What Sponsors Need to Know About Using Sensors in Decentralized Clinical Trials
When it comes to clinical trials, data is king—so it may come as little surprise that life sciences companies are always looking at ways to incorporate clinical trial technologies that increase the amount of data collected.
Wearable sensors in clinical trials, as well as other remote data capture devices, are key parts of gathering more data into trials. Not only do these clinical trial technologies allow for the collection of more data points, but they can expand access to clinical trials by making remote participation easier and less burdensome. For example, participants can make fewer trips to a central trial site if key metrics and measurements can be collected remotely.
The use of wearables in clinical trials was significant even before the COVID-19 pandemic. In 2018, management consulting firm Kaiser Associates estimated that by 2025, 70% of trials would incorporate wearables. The pandemic may have accelerated this trend toward greater use of digital health technologies since people could not reach trial sites for scheduled follow-ups.
While wearables and other mobile health devices are popular in the life sciences industry, companies would be wise to ask themselves several questions before they begin using them, according to Ben Schlatka, Vice President, Digital Biomarker Solutions, and former CEO of MC10—now a part of Medidata Solutions.
“The first questions I would ask a sponsor are: what is it you want to learn? What is the analytical question you want to ask and how can a specific device help you answer it? And perhaps most importantly, why is it important in the context of the disease and the patient population at hand?”
Schlatka notes that every sensor implementation has unique technical, operational, and analytical challenges. It’s crucial to have a proper framework in place for the use of digital health technologies before a trial begins.
“On the technical side, every device has a different way of reporting metrics, and getting that data to a place where a sponsor can use it is important,” Schlatka says. “For operational considerations, because every device is different, a sponsor has to ask: how will I implement the device globally and what are the unique patient population and regional considerations?
“Just because you can measure something doesn’t mean it’s going to be operationally easy to use,” he states. “So, you have to ask yourself: what’s the actual use case model for this sensor when it’s being worn since someone is not going to be supervising the patient directly.”
Analytical challenges can often be the most taxing for companies because many consider them to be an afterthought since they are focused solely on technical and operational challenges, Schlatka says.
“Addressing analytical challenges begins with the design of the protocol and the research questions one wants answered,” he adds. “Sponsors should ask: what research question am I trying to answer? For what patient population? And what is the best device that has the right technical and operational requirements for that particular use case?”
Earlier this year, Medidata launched Sensor Cloud—a platform to help companies manage a range of wearable sensor and digital health technology data for clinical trials. The clinical trial technology allows for continuous, real-time data collection from remote sensors on participants, including vital signs, movement, and sleep patterns.
Sensor Cloud, says Schlatka, “allows us to integrate the best medical internet of things (IoT) products in the world. We can capture data in a very organized way on a global scale for our customers and partners. They can then combine this data with other data assets in the clinical research process to get new insights specifically for patient populations and clinical research.

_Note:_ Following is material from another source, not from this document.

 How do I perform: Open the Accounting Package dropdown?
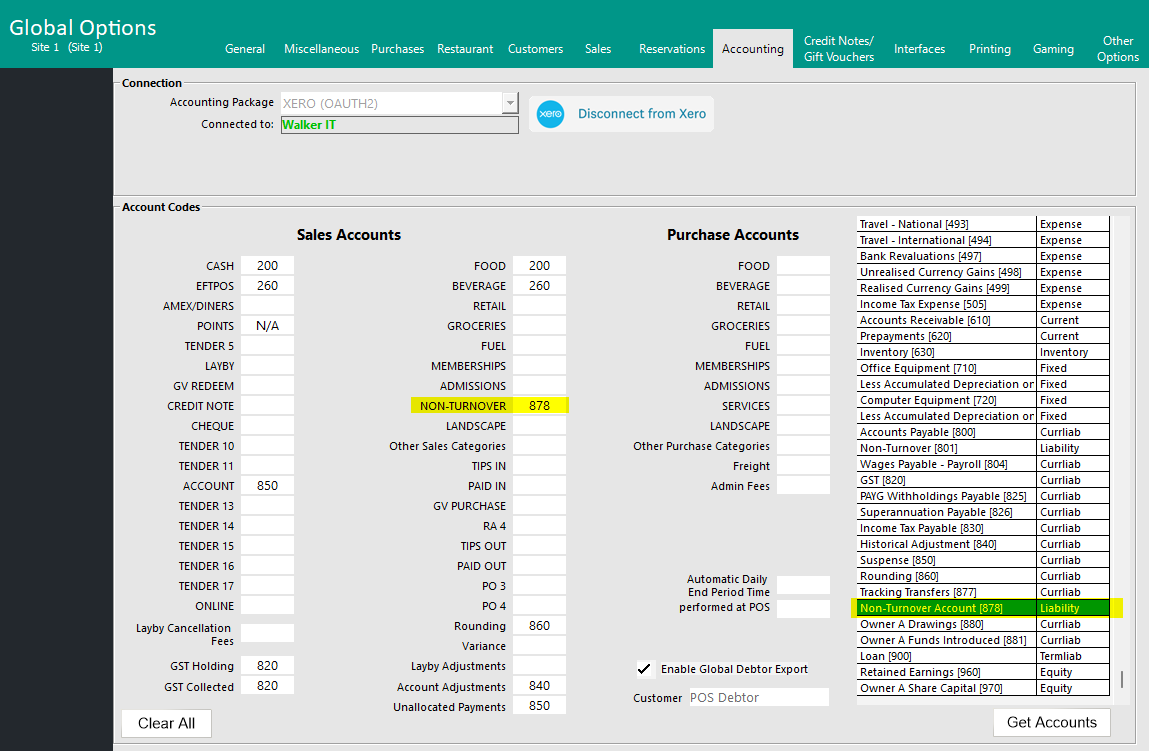point(510,103)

“Sensor Cloud solves all those organizational challenges across the best devices so you get the opportunity to use multiple devices. You get all that data back to one place, and it’s stored and organized. We organize all that disparate data in a way that lets you ask analytical questions across data platforms.”
One of the main benefits of using wearables in clinical trials is they allow for the collection of objective, repeatable, and quantifiable data throughout the day, rather than just occasionally—as is the case during traditional trial site visits.

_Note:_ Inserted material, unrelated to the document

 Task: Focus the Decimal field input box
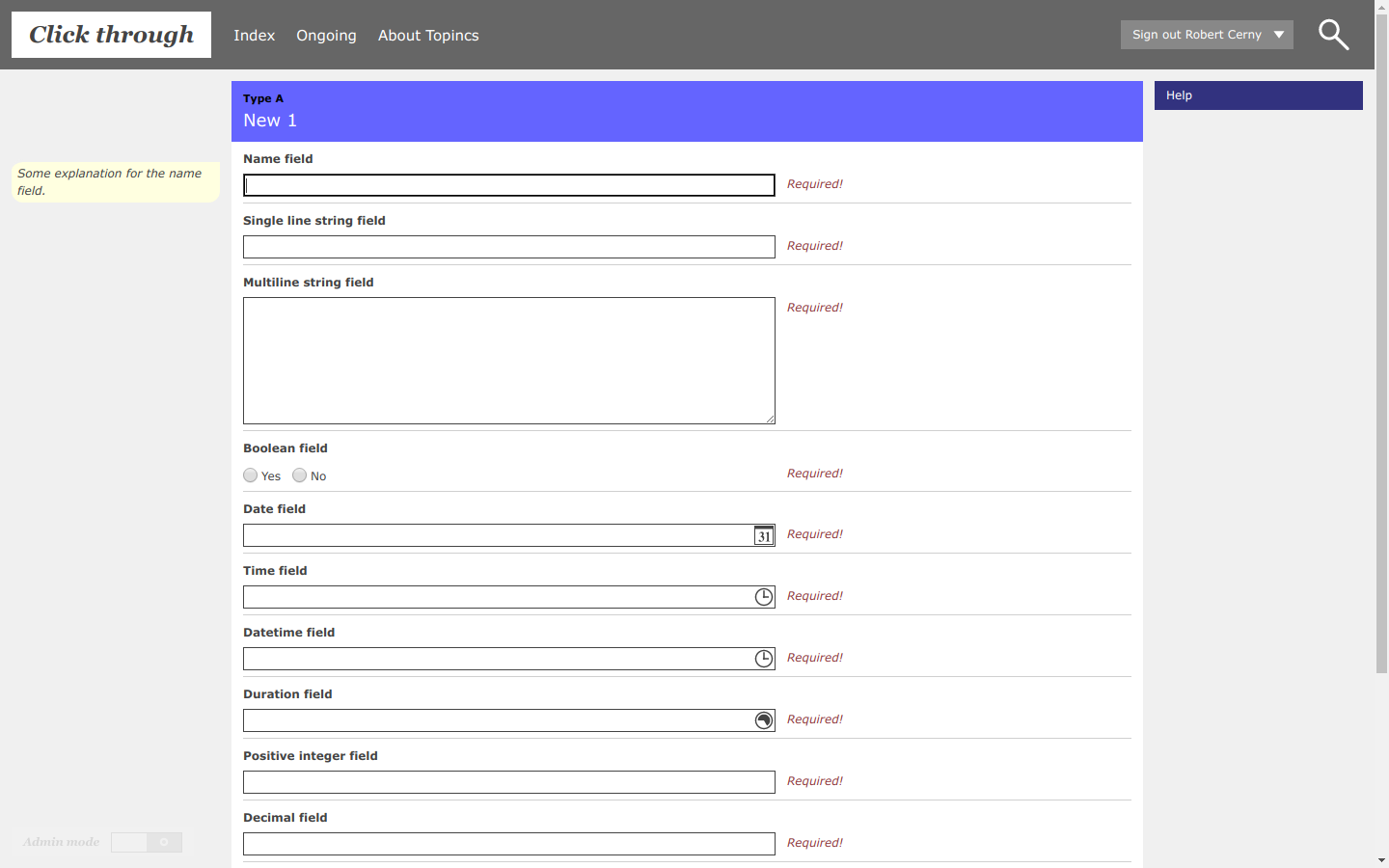click(x=508, y=844)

“Perhaps the most important thing about using sensors in clinical research is that disease does not occur in a clinic,” Schlatka adds. “Disease occurs where we live, work, play, and sleep. The ability to deploy these sensors and get relevant data to understand disease progression—especially in the context of research for treatment effect—is significant.”
Schlatka sees further advancements for sensors in the future. Currently, devices embed analytics directly so you get some kind of assessment immediately. “In the future, I see a world where additional analytics and interpretation of those signals occur, in a cloud-based solution where new disease-specific algorithms can augment the on-board analytics that come with a given device.”
Schlatka is referring to the burgeoning field of software as a medical device (SaMD). “This enables researchers to use the best devices to get the best signal from the patient, but to also combine those signals with other data sets. This allows us to leverage the most current clinical research in the industry and interpret those signals in new and meaningful ways.”